Zhong Yan, Cui Siwei, Yang Yongjian, Cai James J
School of Statistics, KLATASDS-MOE, East China Normal University, Shanghai, China.
Department of Electrical and Computer Engineering, Texas A&M University, College Station, TX 77843, USA.
Bioinformatics. 2024 Jul 17;40(7). doi: 10.1093/bioinformatics/btae457.
Understanding single-cell expression variability (scEV) or gene expression noise among cells of the same type and state is crucial for delineating population-level cellular function. While epigenetic mechanisms are widely implicated in gene expression regulation, a definitive link between chromatin accessibility and scEV remains elusive. Recent advances in single-cell techniques enable the study of single-cell multiomics data that include the simultaneous measurement of scATAC-seq and scRNA-seq within individual cells, presenting an unprecedented opportunity to address this gap.

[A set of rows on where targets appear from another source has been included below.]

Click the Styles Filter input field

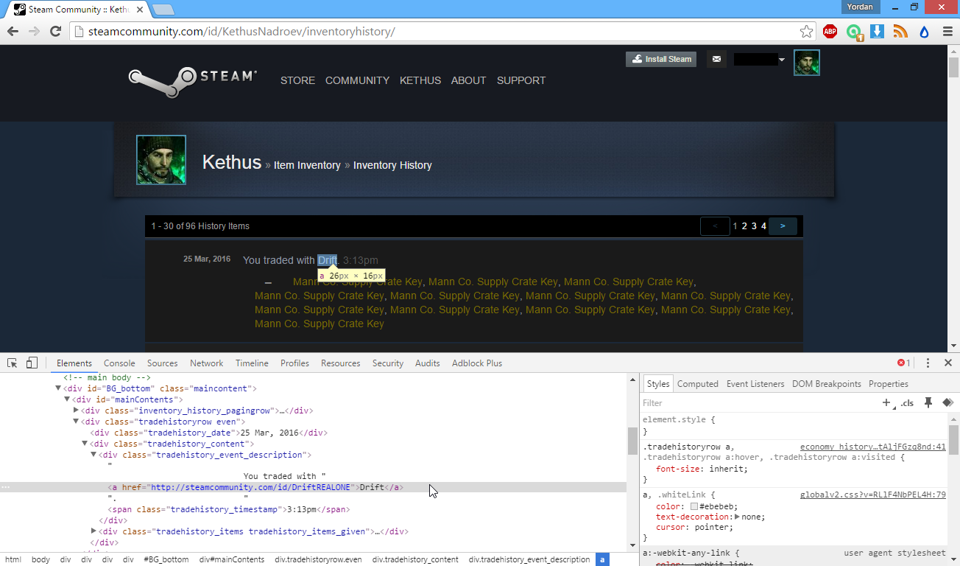tap(758, 403)
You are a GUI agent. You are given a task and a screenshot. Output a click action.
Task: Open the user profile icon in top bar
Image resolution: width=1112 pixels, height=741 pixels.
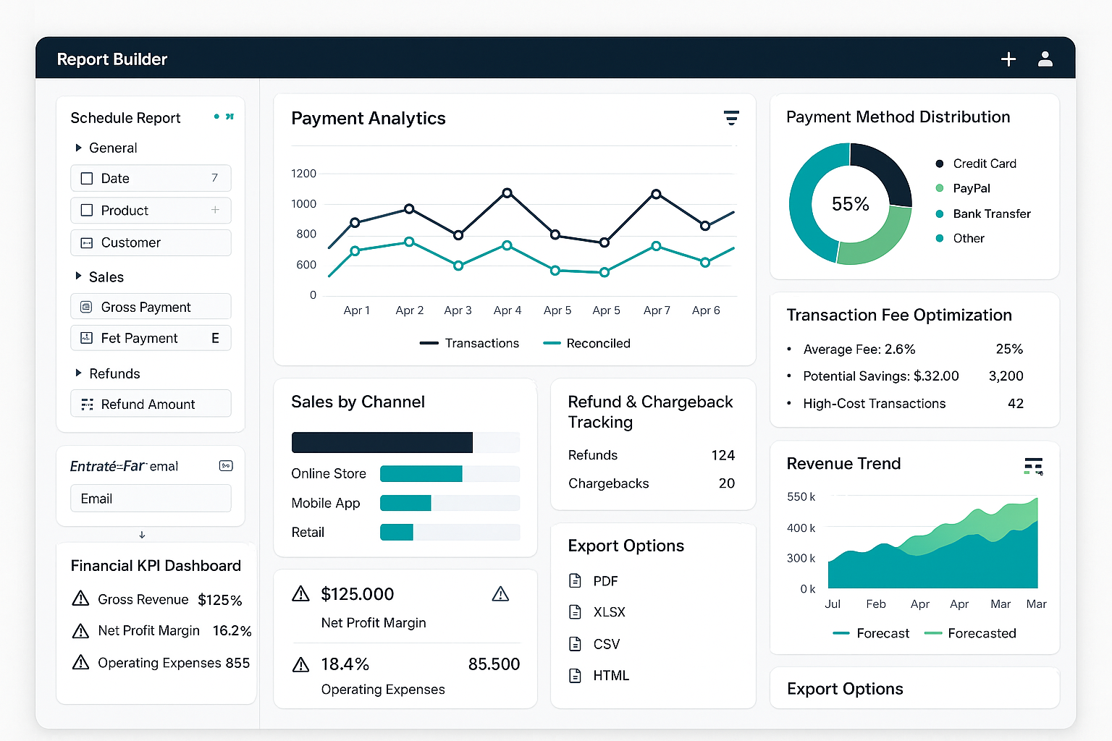click(x=1045, y=59)
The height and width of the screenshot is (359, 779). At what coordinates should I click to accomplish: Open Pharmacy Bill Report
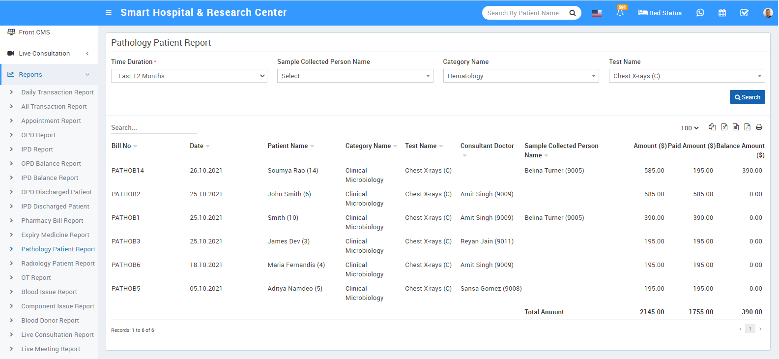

This paper introduces an innovative testing pipeline to investigate the association between chromatin accessibility and scEV. With single-cell multiomics data of scATAC-seq and scRNA-seq, the pipeline hinges on comparing the prediction performance of scATAC-seq data on gene expression levels between highly variable genes (HVGs) and non-highly variable genes (non-HVGs). Applying this pipeline to paired scATAC-seq and scRNA-seq data from human hematopoietic stem and progenitor cells, we observed a significantly superior prediction performance of scATAC-seq data for HVGs compared to non-HVGs. Notably, there was substantial overlap between well-predicted genes and HVGs. The gene pathways enriched from well-predicted genes are highly pertinent to cell type-specific functions. Our findings support the notion that scEV largely stems from cell-to-cell variability in chromatin accessibility, providing compelling evidence for the epigenetic regulation of scEV and offering promising avenues for investigating gene regulation mechanisms at the single-cell level.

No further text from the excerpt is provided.